Grayport, the oldest city on the continent, stood against the harbor like a miniature Umber, with the Arrowhead River flowing along the west and the wooded frontier encircling its borders. The city drew its name from a rare form of salt—a mineral in the bay that evaporated with the water and effloresced, like fuzzy crystal mold, anywhere the rain or mist carried it from the harbor. Drifts and pillars of the salt could be seen around the docks, trees stood gray and yet surprisingly survived, and the buildings looked far more aged than they were. Grime and patchwork were everywhere and gave the houses and the port a workmanlike appeal, as of structures roughly used and practically repaired. It was a lived-in city, now to be their home.

Despite Molly’s affection for Captain Veer and the crew, she said her goodbyes quickly—though tearfully with kind Mr. Knacker—and the siblings hurried off, eager to leave the ship’s stinking confines, the sailors’ questions about their prospects, and the pall of Mr. Fen’s unexplained death.
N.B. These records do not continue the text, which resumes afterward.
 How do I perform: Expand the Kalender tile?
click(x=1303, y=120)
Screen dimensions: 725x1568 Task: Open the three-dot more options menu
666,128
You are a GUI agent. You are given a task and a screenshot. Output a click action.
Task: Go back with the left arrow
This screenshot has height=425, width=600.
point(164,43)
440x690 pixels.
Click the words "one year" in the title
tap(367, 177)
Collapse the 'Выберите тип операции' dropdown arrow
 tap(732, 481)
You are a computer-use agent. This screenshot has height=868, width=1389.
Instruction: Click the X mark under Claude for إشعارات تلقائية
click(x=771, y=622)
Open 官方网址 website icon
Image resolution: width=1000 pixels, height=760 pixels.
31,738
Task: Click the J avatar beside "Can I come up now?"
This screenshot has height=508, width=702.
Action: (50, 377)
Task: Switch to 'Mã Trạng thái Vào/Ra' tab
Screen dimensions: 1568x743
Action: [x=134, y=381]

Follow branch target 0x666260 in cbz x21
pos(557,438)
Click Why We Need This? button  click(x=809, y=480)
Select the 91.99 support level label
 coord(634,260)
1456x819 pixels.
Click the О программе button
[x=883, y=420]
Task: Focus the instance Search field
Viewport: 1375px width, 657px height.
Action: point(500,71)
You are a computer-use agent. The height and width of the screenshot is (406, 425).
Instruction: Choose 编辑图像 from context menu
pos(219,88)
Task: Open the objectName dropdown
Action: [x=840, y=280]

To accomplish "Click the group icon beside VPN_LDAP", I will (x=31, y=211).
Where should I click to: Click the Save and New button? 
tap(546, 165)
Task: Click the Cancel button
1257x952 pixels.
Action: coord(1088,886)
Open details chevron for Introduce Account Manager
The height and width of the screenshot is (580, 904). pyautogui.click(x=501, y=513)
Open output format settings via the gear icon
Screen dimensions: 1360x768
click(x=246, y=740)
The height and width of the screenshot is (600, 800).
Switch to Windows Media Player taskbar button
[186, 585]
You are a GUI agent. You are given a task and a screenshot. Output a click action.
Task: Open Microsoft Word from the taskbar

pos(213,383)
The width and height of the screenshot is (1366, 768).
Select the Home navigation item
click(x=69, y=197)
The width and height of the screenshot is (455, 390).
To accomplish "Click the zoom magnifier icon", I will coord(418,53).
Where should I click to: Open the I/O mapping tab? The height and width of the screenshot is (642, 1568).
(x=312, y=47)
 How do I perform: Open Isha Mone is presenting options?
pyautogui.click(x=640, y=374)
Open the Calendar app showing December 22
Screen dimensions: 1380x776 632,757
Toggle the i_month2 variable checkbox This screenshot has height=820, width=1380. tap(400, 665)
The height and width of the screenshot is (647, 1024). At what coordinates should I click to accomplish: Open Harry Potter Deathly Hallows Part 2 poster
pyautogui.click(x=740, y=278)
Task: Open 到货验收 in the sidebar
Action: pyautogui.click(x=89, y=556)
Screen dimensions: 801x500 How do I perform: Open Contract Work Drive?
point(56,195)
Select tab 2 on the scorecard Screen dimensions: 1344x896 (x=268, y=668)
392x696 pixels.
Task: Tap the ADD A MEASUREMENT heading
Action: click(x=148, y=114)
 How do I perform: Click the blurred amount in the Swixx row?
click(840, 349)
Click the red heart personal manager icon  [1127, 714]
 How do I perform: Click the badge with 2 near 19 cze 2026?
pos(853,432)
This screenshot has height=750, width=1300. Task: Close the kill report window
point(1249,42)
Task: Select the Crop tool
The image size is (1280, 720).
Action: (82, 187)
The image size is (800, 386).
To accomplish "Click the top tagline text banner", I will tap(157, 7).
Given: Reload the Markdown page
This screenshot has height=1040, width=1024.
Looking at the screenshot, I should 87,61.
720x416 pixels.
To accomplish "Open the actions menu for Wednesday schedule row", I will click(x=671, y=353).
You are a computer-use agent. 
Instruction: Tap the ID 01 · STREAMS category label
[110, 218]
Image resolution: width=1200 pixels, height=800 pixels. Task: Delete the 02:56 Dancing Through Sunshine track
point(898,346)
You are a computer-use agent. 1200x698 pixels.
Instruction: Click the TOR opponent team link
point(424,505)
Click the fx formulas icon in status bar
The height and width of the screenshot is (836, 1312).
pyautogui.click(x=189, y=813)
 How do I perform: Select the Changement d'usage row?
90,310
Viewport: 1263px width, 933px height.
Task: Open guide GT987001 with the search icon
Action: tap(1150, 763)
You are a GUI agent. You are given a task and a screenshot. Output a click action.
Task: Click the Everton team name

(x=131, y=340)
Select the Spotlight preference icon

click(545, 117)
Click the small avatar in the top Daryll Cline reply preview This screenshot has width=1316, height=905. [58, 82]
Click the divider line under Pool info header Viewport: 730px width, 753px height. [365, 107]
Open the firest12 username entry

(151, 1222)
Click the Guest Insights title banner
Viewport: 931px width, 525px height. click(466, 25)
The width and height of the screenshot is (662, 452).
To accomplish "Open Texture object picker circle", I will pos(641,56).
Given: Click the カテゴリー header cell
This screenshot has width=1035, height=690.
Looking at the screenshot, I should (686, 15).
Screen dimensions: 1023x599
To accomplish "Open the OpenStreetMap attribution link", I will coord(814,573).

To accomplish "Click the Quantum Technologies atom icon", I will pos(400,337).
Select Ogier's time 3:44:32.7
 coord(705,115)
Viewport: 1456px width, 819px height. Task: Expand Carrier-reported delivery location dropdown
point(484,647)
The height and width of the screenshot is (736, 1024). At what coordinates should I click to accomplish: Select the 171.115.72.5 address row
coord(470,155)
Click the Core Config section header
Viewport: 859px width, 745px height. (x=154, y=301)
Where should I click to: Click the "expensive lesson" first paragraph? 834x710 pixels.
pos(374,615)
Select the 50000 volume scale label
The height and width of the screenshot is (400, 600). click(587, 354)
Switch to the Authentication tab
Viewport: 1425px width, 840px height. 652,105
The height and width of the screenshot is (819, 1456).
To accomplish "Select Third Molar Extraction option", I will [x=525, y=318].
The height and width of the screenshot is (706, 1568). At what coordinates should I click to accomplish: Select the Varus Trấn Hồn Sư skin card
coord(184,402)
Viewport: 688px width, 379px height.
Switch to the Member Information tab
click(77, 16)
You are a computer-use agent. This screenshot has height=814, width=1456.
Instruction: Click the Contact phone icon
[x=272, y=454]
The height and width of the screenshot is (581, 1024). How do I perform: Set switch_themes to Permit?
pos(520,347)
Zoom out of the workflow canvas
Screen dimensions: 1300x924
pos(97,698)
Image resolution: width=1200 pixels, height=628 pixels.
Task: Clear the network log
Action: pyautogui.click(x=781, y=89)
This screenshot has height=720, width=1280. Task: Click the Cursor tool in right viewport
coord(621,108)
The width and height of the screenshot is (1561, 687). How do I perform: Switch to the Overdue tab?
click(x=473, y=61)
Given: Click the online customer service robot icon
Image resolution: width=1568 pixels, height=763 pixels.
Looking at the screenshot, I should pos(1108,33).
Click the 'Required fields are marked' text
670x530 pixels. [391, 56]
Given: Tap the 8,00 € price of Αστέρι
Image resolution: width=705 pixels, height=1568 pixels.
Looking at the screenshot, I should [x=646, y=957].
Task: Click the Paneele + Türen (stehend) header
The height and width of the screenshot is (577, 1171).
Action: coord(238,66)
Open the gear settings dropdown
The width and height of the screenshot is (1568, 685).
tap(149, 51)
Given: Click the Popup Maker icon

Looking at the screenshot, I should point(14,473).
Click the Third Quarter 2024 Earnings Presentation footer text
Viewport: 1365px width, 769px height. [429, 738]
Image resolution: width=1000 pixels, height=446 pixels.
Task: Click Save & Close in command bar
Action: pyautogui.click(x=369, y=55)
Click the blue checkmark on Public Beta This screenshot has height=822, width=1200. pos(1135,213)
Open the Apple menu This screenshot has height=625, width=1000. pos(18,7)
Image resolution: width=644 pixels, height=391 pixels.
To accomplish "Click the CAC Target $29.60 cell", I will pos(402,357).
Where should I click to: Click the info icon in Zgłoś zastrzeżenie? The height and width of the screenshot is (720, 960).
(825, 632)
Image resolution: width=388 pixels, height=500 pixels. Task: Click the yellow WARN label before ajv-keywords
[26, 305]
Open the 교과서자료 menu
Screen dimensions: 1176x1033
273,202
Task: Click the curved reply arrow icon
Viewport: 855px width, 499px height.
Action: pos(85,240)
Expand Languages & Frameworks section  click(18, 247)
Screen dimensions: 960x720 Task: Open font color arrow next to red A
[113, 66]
Nicholas’s health had largely rebounded but his strength, such as it was, had not entirely returned. Molly dragged their trunk, all they owned in the world, and scraped a trail in the clean inch of snow upon the wharf. She marveled at the firm, still planks beneath her feet, the unfamiliar gravity of ground that didn’t tip. The weather made the city beyond the docks as blurry as the ships in the white-gray harbor. The air was clean and cold, the smell of people, cod, rotten wood, and even her own unwashed body given freshness by the sea. There were tables of vegetables and fish; barrels, crates, and carts; cats and dogs and fearless gulls; drunks and raggedy children. Hawkers sized them up, some with offers of goods or greetings of dubious intent, but by and large they were no more regarded than anyone else around the dockyard.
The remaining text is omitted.